A Nova Escada
O ar no núcleo do Pináculo de Cristal não era mais apenas ar; era uma pressão estática que fazia os dentes de Kaelen latejarem. Ele estava no centro da câmara, com as palmas das mãos pressionadas contra o cristal pulsante. A energia fluía através dele, um rio de mercúrio fervente que o Conselho da Academia tentava, a cada segundo, desviar para os seus próprios terminais de segurança.
— Você está segurando o peso de uma montanha com um fio de seda, Kaelen — a voz de Mestra Elara cortou o zumbido da câmara. Ela não se aproximou. Manteve-se na penumbra, observando o terminal de energia. — O Conselho não vai permitir que um pária controle o fluxo. Eles já estão processando a auditoria de linhagem. Quarenta e oito horas. É o tempo que resta antes que eles purguem o sistema e você junto.
Kaelen sentiu o tranco. O sistema tentou forçar uma drenagem de retorno, uma manobra clássica de contenção. Ele contra-atacou, injetando a técnica banida que aprendera nas minas. O cristal brilhou em um tom de violeta doentio, e o feedback atingiu os sensores da Academia, forçando uma oscilação na rede externa.
— Eles não querem me purgar — Kaelen respondeu, a voz rouca pelo esforço. — Eles querem me integrar. Valerius foi promovido para a Elite Externa porque eles precisam de um cão de guarda que saiba como eu opero. Eles me querem como um ativo, não como um aluno.
Elara deu um passo à frente, a luz do terminal refletindo em seus olhos cínicos. Ela atirou um selo de metal fosco contra o peito de Kaelen. O objeto queimou através de sua túnica, gravando-se na pele como uma marca de propriedade — ou de liberdade.
— A Academia é o tutorial, Kaelen. Um filtro de seleção para cultivadores que ainda acreditam que o ranking significa poder. A Rede Externa não se importa com seus pontos de mérito. Eles se importam com quem controla o fluxo.
Kaelen olhou para o selo.

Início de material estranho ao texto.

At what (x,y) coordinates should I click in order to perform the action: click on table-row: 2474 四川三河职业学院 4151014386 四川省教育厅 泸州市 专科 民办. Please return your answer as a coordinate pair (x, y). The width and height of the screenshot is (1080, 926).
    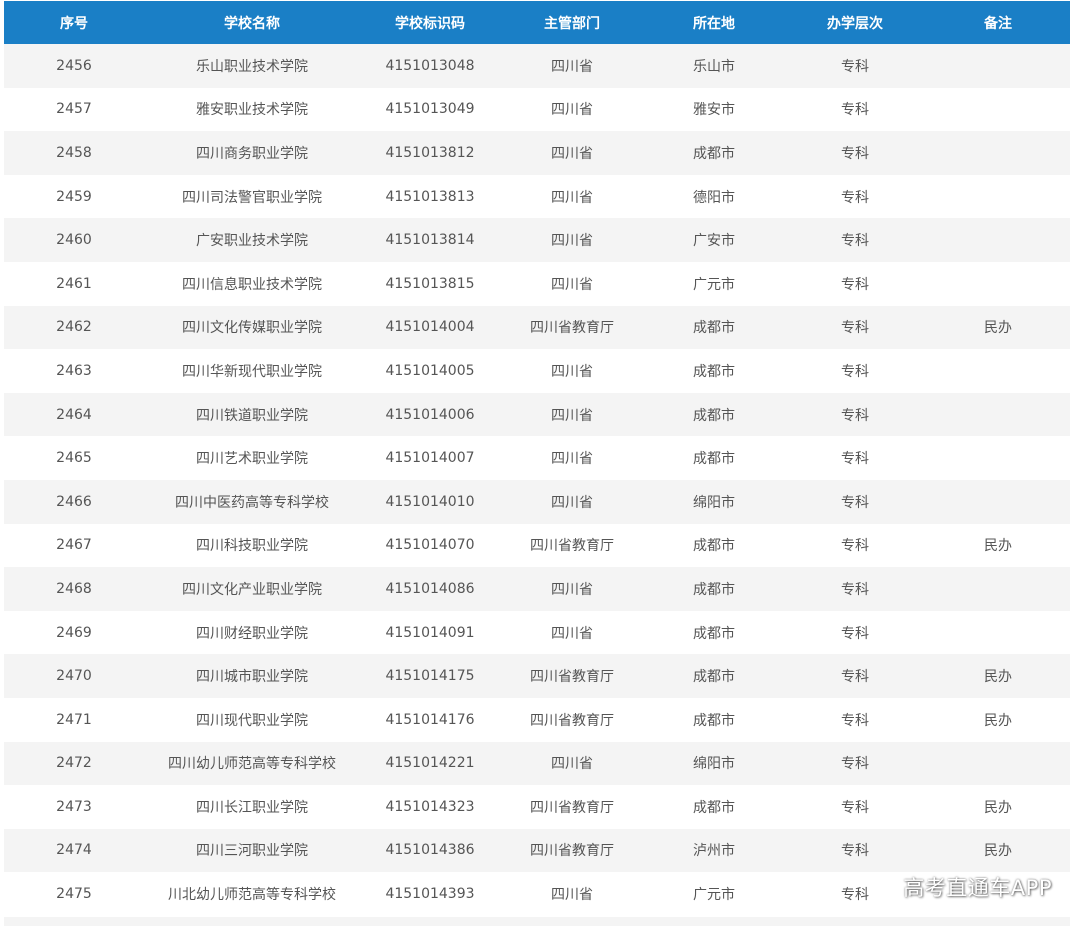
    Looking at the image, I should click on (537, 850).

A contagem regressiva no terminal piscava: 47 horas e 12 minutos. Ele sentiu o peso da dívida familiar, o confisco iminente, e a humilhação que o perseguira desde o primeiro dia. Mas, ao olhar para o terminal, ele não viu mais uma prisão. Viu uma alavanca.

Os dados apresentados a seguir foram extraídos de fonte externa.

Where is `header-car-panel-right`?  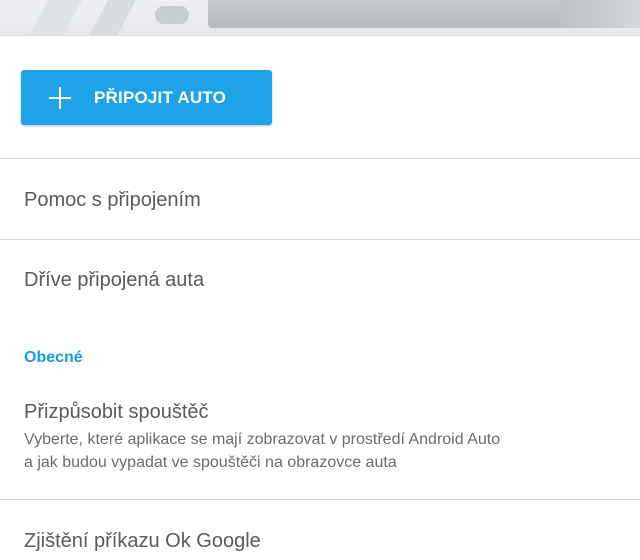 header-car-panel-right is located at coordinates (600, 14).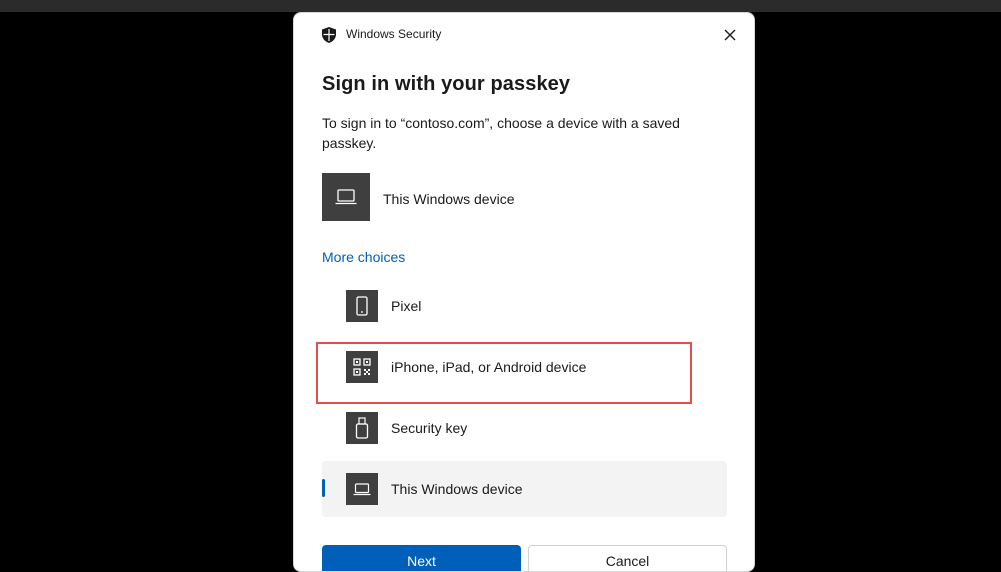 This screenshot has width=1001, height=572. What do you see at coordinates (446, 84) in the screenshot?
I see `dialog-heading: Sign in with your passkey` at bounding box center [446, 84].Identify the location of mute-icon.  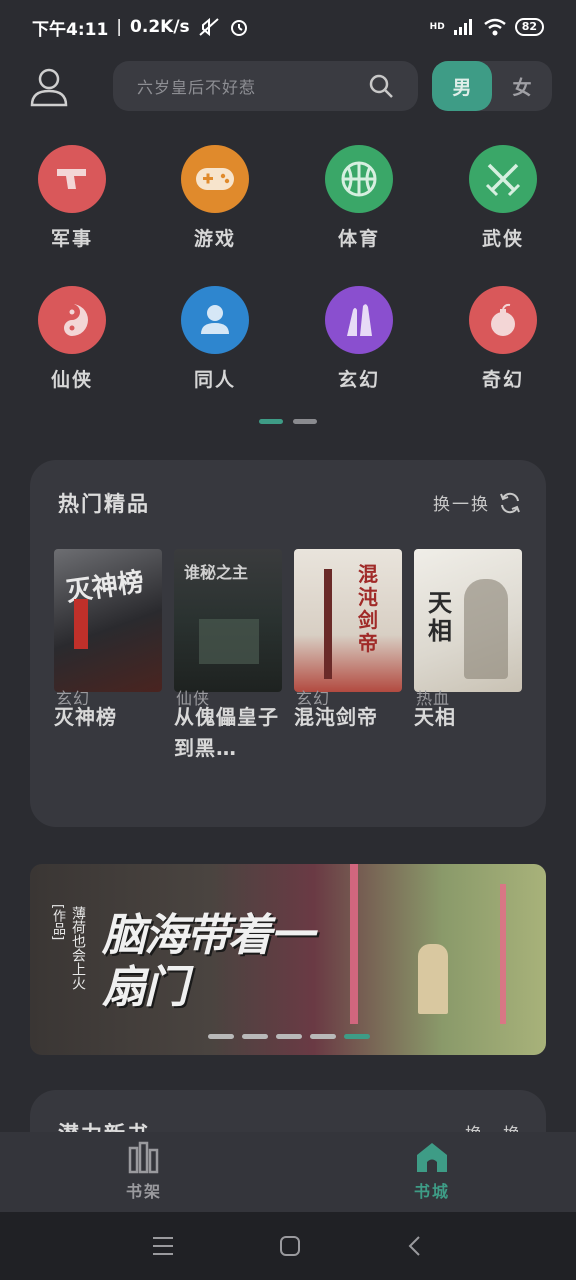
(208, 27).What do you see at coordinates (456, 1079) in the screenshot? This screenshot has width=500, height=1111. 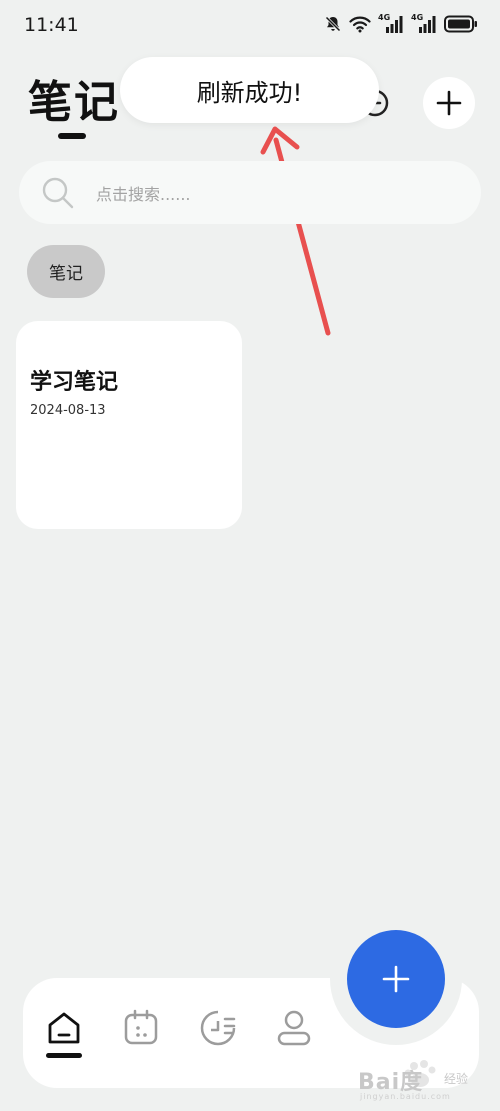 I see `watermark-sub: 经验` at bounding box center [456, 1079].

— Se eu for embora, o Pináculo colapsa — disse Kaelen, um sorriso frio surgindo em seus lábios.
— Exatamente — respondeu Elara. — E a destruição é o seu bilhete de entrada.
Valerius apareceu na entrada da câmara, o rosto contorcido pela derrota recente, mas com a arrogância renovada pelo novo título. Ele não atacou. Ele apenas observou, esperando o momento em que o Conselho cortaria o suporte de Kaelen.
— Você não tem para onde ir, Kaelen — Valerius disse, sua voz ecoando no mármore. — O Conselho já selou as saídas. Você é um erro de sistema que será corrigido em dois dias.
Kaelen não respondeu. Ele fechou os olhos e, em vez de lutar contra a pressão do sistema, ele a canalizou. Ele drenou o Pináculo, não para se fortalecer, mas para sobrecarregar a infraestrutura da Academia. O som de metal sobreaquecido preencheu a câmara, um grito de agonia da arquitetura mágica. O terminal central explodiu em faíscas, e o portal da Rede Externa, oculto sob as camadas de segurança da Academia, abriu-se como uma ferida no espaço.
Kaelen deu um passo para trás, sentindo o vácuo puxá-lo. Ele olhou para trás uma última vez. Valerius estava paralisado, vendo sua fonte de poder ser sugada para o vazio. O Pináculo de Cristal começou a desmoronar, os pilares de mármore cedendo sob a falta de energia.
Ele atravessou a fenda. Do outro lado, não havia rankings, nem mestres, nem dívidas. Havia apenas uma vastidão de oportunidades, onde o mercado de poder era vasto e impiedoso. Kaelen não era mais o pária. Ele era o caçador, e a escada que ele acabara de subir era apenas o primeiro degrau de uma ascensão que ele mal começara a compreender.